My nightmares used to consist of fleeing from monsters, falling off of high places, and even being chased by a mutant Pop-Tart that had a taste for human flesh. I wish my nightmares were still so simple. Now they have become intensely real. They are now filled with the worry of getting a job and starting a career after college. The most terrifying part about this dream is that I can’t wake up and disprove it’s application to reality. When I wake up this dream is still quite real. There’s a sea of college students and I am just a fish, and I don’t even know what kind of fish. It’s the principle of invested pressure: I have put fifteen years into the preparation of my career; that’s three-fourths of my life so far and I am not even done yet. It’s a fear of the unknown: the looming possibility of a dismal future.
I have a major, yet statistics show that most people don’t even end up in a career that applies to their major. That fact alone puts a thicker fog on the light at the end of the tunnel (if there is even a light). “Just do what you love!” they say: sadly I can’t find a career where hanging out with my friends and sleeping makes enough money to support my desired lifestyle.
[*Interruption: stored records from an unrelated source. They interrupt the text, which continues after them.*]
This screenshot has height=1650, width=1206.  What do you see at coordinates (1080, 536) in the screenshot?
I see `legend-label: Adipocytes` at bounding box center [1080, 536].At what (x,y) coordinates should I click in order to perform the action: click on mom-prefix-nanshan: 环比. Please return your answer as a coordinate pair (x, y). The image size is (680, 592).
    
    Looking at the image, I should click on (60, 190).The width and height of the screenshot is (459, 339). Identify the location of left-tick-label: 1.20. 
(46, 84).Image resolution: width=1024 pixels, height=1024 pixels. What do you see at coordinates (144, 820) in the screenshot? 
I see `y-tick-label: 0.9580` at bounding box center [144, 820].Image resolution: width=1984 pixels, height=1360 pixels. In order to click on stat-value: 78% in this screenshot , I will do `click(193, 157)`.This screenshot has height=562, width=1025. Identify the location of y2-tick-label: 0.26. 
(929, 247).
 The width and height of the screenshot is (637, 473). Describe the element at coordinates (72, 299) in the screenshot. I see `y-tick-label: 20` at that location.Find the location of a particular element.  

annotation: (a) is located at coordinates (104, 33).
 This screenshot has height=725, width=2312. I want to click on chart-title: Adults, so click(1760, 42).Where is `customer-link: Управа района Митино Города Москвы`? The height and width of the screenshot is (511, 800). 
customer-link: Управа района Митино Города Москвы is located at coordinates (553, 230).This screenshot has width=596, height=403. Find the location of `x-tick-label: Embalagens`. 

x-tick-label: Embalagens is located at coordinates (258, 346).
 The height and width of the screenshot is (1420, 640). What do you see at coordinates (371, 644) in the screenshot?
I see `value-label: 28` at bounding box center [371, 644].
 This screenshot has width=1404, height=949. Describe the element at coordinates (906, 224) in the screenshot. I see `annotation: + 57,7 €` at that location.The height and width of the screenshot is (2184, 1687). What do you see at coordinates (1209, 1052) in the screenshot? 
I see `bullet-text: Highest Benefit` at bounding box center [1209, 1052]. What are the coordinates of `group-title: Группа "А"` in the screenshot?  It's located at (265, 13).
A good job usually takes maturity: my maturity chart has flat lined since around age 13. The only aspect of my life I can really take seriously is how I don’t take my life very seriously—it’s a disturbing paradox.
I know that the real influence in my future is myself, and yet I continue to blow off school so obviously I cannot be trusted with such a responsibility. My main hope right now is that a movie-type scenario comes into play and some rich big-wig sees a little bit of himself in me and hires me into a highly lucrative position doing cool stuff with no real qualifications. Until then I suppose I’ll keep getting scratch-offs at every gas station.